A high-throughput skim-sequencing approach for genotyping, dosage estimation and identifying translocations
The development of next-generation sequencing (NGS) enabled a shift from array-based genotyping to directly sequencing genomic libraries for high-throughput genotyping. Even though whole-genome sequencing was initially too costly for routine analysis in large populations such as breeding or genetic studies, continued advancements in genome sequencing and bioinformatics have provided the opportunity to capitalize on whole-genome information. As new sequencing platforms can routinely provide high-quality sequencing data for sufficient genome coverage to genotype various breeding populations, a limitation comes in the time and cost of library construction when multiplexing a large number of samples. Here we describe a high-throughput whole-genome skim-sequencing (skim-seq) approach that can be utilized for a broad range of genotyping and genomic characterization. Using optimized low-volume Illumina Nextera chemistry, we developed a skim-seq method and combined up to 960 samples in one multiplex library using dual index barcoding.

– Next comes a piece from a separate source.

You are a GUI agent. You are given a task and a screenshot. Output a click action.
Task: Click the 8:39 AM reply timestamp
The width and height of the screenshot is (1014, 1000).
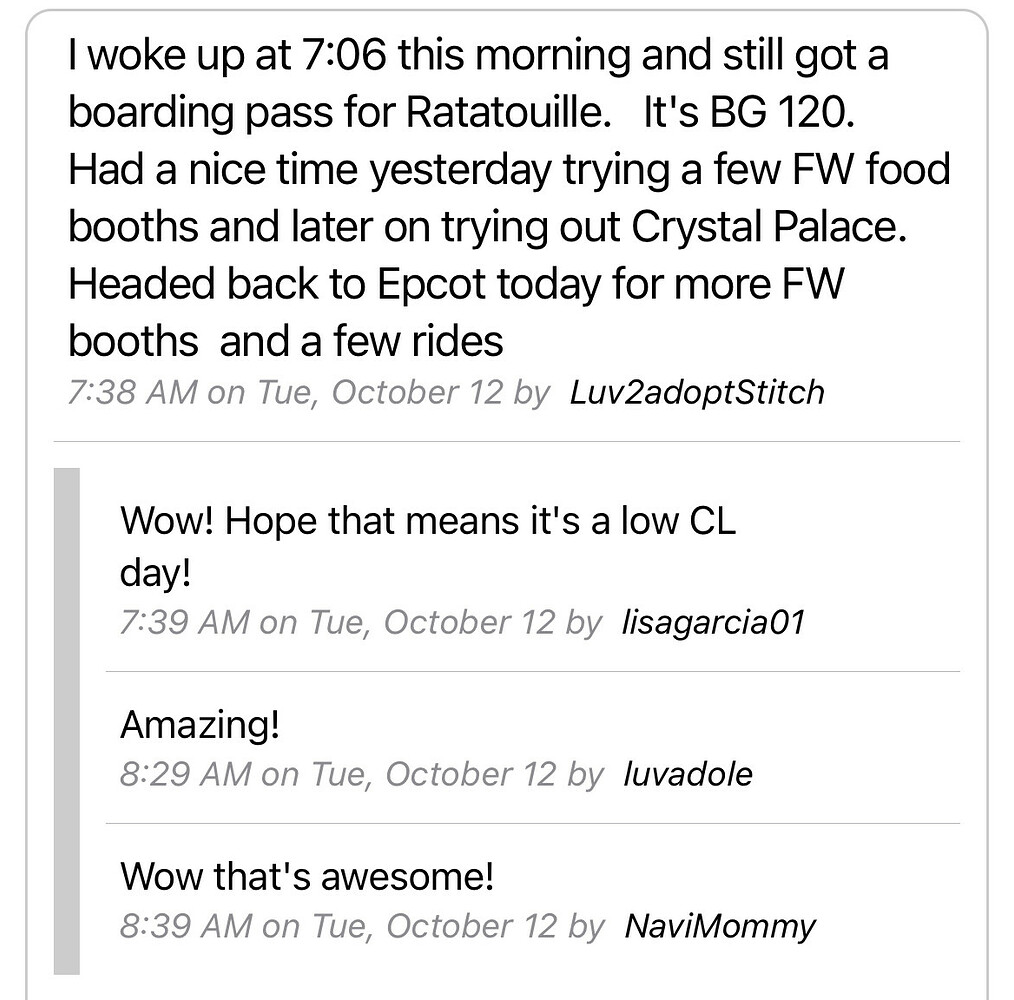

With the dual-index barcoding, the number of samples for multiplexing can be adjusted depending on the amount of data required, and could be extended to 3,072 samples or more. Panels of doubled haploid wheat lines ( Triticum aestivum , CDC Stanley x CDC Landmark), wheat-barley ( T . aestivum x Hordeum vulgare ) and wheat-wheatgrass ( Triticum durum x Thinopyrum intermedium ) introgression lines as well as known monosomic wheat stocks were genotyped using the skim-seq approach. Bioinformatics pipelines were developed for various applications where sequencing coverage ranged from 1 × down to 0.01 × per sample. Using reference genomes, we detected chromosome dosage, identified aneuploidy, and karyotyped introgression lines from the skim-seq data. Leveraging the recent advancements in genome sequencing, skim-seq provides an effective and low-cost tool for routine genotyping and genetic analysis, which can track and identify introgressions and genomic regions of interest in genetics research and applied breeding programs.